Entries shown:
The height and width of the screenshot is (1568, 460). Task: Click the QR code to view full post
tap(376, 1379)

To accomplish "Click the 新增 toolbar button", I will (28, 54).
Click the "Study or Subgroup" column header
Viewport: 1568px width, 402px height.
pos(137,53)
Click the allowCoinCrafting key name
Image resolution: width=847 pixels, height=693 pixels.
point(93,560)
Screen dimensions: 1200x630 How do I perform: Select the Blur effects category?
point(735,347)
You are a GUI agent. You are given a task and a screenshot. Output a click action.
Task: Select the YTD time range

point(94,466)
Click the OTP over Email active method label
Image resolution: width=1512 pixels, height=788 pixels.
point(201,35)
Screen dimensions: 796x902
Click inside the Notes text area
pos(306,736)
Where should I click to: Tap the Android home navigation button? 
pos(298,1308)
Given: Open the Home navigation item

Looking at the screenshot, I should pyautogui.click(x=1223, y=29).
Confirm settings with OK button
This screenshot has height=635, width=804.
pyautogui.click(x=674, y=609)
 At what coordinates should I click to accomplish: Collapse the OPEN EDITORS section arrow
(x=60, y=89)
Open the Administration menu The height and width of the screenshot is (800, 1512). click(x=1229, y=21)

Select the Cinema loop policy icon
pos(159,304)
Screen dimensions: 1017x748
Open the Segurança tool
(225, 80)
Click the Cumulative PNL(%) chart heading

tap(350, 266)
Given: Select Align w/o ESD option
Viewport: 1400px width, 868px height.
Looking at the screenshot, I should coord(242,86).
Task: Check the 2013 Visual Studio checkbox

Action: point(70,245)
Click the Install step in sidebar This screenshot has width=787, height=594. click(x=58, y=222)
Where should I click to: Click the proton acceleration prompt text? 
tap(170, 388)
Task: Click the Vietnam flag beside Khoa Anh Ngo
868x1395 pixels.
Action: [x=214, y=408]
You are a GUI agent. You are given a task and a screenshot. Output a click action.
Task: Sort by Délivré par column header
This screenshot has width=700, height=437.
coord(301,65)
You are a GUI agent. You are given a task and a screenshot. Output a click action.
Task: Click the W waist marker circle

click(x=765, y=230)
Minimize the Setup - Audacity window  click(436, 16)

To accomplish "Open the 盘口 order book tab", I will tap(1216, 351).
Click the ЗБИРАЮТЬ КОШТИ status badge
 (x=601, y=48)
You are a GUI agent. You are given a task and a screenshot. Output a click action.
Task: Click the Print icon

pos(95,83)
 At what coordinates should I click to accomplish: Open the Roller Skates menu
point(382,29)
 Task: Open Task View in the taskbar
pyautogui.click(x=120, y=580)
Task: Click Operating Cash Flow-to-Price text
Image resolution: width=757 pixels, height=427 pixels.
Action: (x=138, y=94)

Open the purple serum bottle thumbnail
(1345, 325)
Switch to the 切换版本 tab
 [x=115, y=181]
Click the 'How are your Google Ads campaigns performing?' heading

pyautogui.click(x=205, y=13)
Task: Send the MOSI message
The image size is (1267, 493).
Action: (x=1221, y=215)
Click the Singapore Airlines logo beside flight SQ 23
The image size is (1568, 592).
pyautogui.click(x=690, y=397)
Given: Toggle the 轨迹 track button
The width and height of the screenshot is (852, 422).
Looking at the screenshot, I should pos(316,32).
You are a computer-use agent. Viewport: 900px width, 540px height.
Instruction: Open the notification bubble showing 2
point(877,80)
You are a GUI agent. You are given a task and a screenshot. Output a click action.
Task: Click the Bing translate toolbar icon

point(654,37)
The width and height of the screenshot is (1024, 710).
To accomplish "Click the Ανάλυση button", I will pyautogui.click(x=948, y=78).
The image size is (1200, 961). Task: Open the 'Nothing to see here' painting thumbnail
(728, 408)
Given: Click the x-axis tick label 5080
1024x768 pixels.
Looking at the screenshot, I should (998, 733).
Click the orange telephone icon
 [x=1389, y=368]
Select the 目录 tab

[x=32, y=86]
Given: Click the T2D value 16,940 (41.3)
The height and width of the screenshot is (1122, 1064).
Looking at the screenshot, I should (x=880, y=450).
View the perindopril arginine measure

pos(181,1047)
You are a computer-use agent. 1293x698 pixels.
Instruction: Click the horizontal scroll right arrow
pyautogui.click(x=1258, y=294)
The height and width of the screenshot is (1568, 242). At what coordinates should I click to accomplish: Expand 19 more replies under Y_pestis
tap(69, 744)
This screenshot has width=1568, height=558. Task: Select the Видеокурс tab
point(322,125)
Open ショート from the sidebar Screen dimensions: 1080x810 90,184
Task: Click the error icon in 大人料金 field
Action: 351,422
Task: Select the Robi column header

What is expected: For the span from the line containing "The width and height of the screenshot is (1024, 710)." through the last line of the entries above, transcribe each line exactly and leave out everything else.

Task result:
The width and height of the screenshot is (1024, 710).
To accomplish "Click the Ανάλυση button", I will pyautogui.click(x=948, y=78).
The image size is (1200, 961). Task: Open the 'Nothing to see here' painting thumbnail
(728, 408)
Given: Click the x-axis tick label 5080
1024x768 pixels.
Looking at the screenshot, I should (998, 733).
Click the orange telephone icon
 [x=1389, y=368]
Select the 目录 tab

[x=32, y=86]
Given: Click the T2D value 16,940 (41.3)
The height and width of the screenshot is (1122, 1064).
Looking at the screenshot, I should (x=880, y=450).
View the perindopril arginine measure

pos(181,1047)
You are a computer-use agent. 1293x698 pixels.
Instruction: Click the horizontal scroll right arrow
pyautogui.click(x=1258, y=294)
The height and width of the screenshot is (1568, 242). At what coordinates should I click to accomplish: Expand 19 more replies under Y_pestis
tap(69, 744)
This screenshot has width=1568, height=558. Task: Select the Видеокурс tab
point(322,125)
Open ショート from the sidebar Screen dimensions: 1080x810 90,184
Task: Click the error icon in 大人料金 field
Action: 351,422
Task: Select the Robi column header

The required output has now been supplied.